DOCUMENT EXCERPT:
"""

Going Down The Experimental Road

It was a late night at the blackboard for Joel.  

There are many parallels between the bourbon and Scotch industries, not least their traditionalism and an apparent willingness to hang onto their historical values, whether or not they remain relevant to a current new breed of drinker.  Tradition aside, both businesses have experienced hardship and the financial swings and roundabouts, which have surrounded the past century of trading.  Prohibition almost wiped out the bourbon business (from which, only a handful of brands truly survived) and the various distillery closures throughout Scotland (some famous names, some not-so-well-known) point to the fact that it is easy to predict growth, but almost fatal to listen solely to the statisions making the predictions.

Today, whisky is in rude health, where ever it is made and we have seen trends towards marketing the spirit towards new younger audiences, seemingly with great success.  The growth of flavoured whiskies (Red Stag, Jack Daniel's Honey) has caught the attention of the US drinker and there is clearly  room for someone to pick up the baton here in the UK with a similar Scotch whisky-related product.

"""

Stored data:

"""

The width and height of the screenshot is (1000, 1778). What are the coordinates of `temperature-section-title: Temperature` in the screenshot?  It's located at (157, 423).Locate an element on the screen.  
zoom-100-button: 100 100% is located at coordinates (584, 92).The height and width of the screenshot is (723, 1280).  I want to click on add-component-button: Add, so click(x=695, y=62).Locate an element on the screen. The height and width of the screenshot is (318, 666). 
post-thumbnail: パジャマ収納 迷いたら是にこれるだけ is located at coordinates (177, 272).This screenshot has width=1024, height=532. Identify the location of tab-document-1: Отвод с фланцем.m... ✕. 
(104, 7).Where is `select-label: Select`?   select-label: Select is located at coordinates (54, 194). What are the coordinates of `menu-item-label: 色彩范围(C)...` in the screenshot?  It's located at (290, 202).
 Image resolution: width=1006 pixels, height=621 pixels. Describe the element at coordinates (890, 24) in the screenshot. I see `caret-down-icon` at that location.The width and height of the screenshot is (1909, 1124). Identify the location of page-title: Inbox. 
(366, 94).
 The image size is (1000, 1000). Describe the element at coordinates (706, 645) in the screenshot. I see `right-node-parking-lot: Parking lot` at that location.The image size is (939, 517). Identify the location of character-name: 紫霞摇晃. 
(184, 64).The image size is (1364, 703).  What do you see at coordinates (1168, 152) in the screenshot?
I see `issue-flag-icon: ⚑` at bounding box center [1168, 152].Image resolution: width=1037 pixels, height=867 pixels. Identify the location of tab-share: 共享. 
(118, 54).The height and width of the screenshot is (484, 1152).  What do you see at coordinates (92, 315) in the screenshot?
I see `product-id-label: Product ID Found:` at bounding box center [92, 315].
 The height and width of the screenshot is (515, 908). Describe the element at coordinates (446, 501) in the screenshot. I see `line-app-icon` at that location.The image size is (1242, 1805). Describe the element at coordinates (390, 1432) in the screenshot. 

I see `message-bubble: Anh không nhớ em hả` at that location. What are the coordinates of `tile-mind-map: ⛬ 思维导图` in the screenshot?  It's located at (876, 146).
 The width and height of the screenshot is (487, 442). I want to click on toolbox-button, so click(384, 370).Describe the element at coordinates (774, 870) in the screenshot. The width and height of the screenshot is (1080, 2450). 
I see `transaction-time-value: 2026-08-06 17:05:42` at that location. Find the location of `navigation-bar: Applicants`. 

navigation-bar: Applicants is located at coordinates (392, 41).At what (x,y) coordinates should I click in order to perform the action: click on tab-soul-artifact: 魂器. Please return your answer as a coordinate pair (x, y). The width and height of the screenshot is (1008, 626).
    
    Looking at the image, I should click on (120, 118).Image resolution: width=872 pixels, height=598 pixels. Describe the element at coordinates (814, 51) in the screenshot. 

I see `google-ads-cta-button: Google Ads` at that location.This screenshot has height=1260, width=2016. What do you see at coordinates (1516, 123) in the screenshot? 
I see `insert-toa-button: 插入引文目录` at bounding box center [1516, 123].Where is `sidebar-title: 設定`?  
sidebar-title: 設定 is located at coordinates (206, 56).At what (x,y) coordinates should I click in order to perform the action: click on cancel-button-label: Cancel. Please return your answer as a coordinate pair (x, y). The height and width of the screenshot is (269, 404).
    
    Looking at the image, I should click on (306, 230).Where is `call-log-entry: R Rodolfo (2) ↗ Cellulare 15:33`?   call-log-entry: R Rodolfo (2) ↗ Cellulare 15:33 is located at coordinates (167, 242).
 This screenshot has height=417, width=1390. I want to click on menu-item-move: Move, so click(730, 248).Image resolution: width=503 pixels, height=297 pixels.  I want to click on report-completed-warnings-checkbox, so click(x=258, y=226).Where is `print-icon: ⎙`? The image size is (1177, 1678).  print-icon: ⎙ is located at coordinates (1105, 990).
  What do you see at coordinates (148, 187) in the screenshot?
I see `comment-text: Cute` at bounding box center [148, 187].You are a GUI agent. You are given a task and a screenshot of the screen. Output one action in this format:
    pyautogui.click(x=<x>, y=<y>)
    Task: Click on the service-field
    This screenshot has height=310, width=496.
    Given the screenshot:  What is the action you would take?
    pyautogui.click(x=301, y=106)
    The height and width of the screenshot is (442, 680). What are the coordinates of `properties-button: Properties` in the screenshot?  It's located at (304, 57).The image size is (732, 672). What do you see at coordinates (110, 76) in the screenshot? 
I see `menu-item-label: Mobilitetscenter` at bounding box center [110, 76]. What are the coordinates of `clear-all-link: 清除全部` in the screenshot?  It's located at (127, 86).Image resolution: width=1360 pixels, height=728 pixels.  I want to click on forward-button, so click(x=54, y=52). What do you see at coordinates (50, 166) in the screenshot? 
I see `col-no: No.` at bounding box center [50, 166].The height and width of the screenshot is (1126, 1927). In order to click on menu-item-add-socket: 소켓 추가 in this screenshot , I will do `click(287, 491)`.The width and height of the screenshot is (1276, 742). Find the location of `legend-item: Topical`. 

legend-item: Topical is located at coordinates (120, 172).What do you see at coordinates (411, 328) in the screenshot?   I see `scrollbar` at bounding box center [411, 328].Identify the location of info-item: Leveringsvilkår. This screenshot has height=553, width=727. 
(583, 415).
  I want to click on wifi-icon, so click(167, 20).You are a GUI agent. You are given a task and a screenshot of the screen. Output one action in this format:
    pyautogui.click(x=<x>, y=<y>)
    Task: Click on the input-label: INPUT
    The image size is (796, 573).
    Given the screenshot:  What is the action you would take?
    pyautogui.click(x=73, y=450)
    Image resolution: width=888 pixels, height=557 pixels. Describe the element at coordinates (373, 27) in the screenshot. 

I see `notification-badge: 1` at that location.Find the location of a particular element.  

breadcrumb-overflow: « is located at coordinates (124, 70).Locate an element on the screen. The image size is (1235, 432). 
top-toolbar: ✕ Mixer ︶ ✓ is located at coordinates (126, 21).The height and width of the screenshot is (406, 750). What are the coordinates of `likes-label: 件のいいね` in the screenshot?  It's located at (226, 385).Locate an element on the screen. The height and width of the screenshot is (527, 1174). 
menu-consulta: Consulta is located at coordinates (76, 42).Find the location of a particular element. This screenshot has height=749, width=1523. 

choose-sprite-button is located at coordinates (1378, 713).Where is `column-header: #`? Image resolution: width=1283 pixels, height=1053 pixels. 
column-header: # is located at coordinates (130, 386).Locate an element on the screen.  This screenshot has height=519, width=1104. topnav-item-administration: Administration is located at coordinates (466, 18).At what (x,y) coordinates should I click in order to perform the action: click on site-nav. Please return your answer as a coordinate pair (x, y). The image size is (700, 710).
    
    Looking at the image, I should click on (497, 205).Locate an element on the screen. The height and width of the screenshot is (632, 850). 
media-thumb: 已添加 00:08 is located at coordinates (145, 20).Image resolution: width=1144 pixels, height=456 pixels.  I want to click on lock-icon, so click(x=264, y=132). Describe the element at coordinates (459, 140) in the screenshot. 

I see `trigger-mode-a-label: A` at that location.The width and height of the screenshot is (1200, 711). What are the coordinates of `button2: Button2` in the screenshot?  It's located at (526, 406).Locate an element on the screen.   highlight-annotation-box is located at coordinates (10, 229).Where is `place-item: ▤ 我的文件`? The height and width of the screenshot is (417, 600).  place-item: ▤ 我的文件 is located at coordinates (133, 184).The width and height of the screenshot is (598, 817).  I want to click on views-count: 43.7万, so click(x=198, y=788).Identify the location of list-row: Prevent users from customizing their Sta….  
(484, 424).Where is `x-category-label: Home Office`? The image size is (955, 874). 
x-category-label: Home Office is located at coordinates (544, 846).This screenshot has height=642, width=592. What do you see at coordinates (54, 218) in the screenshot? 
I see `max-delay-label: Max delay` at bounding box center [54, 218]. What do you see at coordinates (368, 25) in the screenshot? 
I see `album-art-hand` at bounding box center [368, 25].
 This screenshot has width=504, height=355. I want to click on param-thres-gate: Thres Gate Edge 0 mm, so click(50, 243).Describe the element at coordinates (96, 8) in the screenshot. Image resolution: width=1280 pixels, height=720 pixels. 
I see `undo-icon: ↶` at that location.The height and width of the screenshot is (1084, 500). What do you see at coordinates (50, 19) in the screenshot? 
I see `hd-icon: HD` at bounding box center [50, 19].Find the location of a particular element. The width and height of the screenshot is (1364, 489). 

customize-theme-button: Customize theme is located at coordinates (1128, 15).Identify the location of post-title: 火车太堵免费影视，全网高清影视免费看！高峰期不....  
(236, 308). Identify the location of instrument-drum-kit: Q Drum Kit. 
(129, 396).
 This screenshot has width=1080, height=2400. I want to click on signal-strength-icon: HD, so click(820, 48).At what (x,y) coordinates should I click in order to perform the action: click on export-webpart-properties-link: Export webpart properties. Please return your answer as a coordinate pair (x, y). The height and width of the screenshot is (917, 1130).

"""

PROBLEM SET:
1. Translate into French this sentence from the article on bourbon and Scotch: "It was a late night at the blackboard for Joel."
2. Answer these questions using the article on bourbon and Scotch:
(a) What almost wiped out the bourbon business?
(b) Which two flavored whiskies does the article name?
(c) Whose attention has the growth of flavored whiskies caught?
3. Write a continuation of the article on bourbon and Scotch, starting after its final sentence.
The records have no connection to the article on bourbon and Scotch.

SET OF ANSWERS:
1. Pour Joel, la soirée s'est prolongée tard devant le tableau noir.

2.
(a) Prohibition.
(b) Red Stag and Jack Daniel's Honey.
(c) The US drinker's.

3.
Will the SWA like it?  Probably not.  Should we care?  Probably not - but remember,  the difference between sounding like an old fart and an inspiring raconteur is knowing which bits of your brand heritage to cling to and when one should jettison the dusty, tired and outdated bits.

A little while ago, I got to try some experimental cask releases from Buffalo Trace.  What struck me, was despite the bourbon industry being founded on such rigid pillars, there were some companies having a little bit of fun out there (albeit with hit-and-miss results)  but who retained the ability to stand up and admit when they went wrong.


This is the art of experimentalism.  Some people wouldn't dream of letting the general public have an intimate view on their R+D depts and would sooner shelve something which didn't quite work out before it got to the shelves, than actually face trial by fire from their customers.   Buffalo Trace, despite their tenure in the whiskey business, didn't seem to give a f**k. Some of their experiments are a huge success - one offs - to day that they 'did it'. Others were pretty poor and the line from the distillery was that they didn't work and were not hugely recommended.  Of course, it didn't stop them all selling out and becoming legendary bottlings!

Today I received a bottle of something in the post, which immediately got me thinking about this experimental collection -  but which hails from a lot closer to home than Frankfort, Kentucky.

Dewar's are an undoubted (if traditional) powerhouse when it comes to blended whiskies.  So it was all the more surprising that the bottle sat on my desk looked like a rather snappily-dressed lab room sample.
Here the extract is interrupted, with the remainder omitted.